Help them understand your job
Personalize your position. Share details about your job so your kids understand what you do all day. If you're a postal worker, talk about how you sort and deliver letters. If you manage a restaurant, tell them about the breakfast rush and the daily specials. If you can, take them to your workplace to meet your coworkers. Christine Petersen, chief marketing officer for Trip Advisor, brings her 5-year-old daughter, Charlotte, to her office regularly. "She comes every Friday at 4:30 after her ballet class, when I'm finishing things up," says Petersen. "She gets to see my desk, look at where I've placed pictures of her and her artwork, and visit my colleagues. I think it makes her feel like she's part of my work community."
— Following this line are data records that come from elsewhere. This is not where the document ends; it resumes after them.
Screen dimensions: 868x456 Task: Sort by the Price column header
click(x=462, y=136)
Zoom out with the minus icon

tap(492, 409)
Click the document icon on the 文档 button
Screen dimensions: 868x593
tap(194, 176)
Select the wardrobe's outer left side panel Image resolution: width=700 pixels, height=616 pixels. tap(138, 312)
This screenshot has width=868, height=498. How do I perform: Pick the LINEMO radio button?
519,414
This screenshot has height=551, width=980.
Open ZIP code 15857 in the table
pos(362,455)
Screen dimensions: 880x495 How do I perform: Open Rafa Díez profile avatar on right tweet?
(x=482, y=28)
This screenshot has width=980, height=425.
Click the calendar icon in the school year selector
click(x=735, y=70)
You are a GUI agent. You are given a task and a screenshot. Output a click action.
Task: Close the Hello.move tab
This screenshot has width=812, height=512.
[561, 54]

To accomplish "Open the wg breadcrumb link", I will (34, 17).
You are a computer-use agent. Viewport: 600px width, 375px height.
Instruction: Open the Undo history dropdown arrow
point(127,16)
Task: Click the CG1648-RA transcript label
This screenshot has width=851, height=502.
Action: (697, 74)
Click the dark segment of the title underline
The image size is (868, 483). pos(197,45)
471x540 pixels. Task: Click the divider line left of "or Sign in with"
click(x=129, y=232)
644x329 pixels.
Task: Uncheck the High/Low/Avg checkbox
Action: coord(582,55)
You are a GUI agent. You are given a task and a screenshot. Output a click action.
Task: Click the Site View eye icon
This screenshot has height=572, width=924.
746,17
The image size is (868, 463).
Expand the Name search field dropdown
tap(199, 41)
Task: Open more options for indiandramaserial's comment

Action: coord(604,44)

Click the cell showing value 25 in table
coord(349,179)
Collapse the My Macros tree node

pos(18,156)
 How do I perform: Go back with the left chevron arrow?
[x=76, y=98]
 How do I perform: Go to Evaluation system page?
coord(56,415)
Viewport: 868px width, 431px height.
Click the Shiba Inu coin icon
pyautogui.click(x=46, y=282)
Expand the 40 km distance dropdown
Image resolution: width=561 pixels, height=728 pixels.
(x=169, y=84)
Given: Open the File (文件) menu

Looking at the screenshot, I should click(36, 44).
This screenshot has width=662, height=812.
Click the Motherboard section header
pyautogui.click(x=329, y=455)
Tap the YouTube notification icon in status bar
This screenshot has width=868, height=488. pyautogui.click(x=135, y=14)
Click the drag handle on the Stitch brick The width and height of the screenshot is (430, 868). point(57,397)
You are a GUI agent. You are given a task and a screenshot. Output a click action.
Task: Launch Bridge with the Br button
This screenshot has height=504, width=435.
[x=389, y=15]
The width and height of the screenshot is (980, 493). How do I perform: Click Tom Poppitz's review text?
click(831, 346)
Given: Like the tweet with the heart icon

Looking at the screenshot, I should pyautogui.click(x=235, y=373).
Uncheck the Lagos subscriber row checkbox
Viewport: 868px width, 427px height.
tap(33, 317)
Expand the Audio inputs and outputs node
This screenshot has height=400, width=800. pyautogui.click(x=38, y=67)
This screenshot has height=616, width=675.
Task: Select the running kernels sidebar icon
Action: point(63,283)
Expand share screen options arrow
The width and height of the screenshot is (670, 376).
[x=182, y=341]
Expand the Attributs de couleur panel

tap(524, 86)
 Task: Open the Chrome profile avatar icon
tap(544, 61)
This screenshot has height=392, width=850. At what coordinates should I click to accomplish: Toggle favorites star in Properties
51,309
Handle the tough stuff. Many working moms I know share a similar nightmare with a single, recurring phrase. Here's mine: "Zoe's mom plays with us in the afternoon at the park. Why can't you?" What do you say when your child makes the dreaded, unfair, but understandable comparison between you and her friend's at-home mom? "Use the opportunity to turn the question back to your child and get at the root of what's bothering her," says Hayward. When Avery asked me why Zoe's mother is around more than I am, I asked her, "What do you think about Zoe's mom staying home?" She told me, "I'd like you to be home all day too," and it became apparent that her complaint was less about having a parent like Zoe's and more about wanting to log more hours with me. So she and I brainstormed and figured out that we could spend some extra time together at a special early-evening picnic later in the week.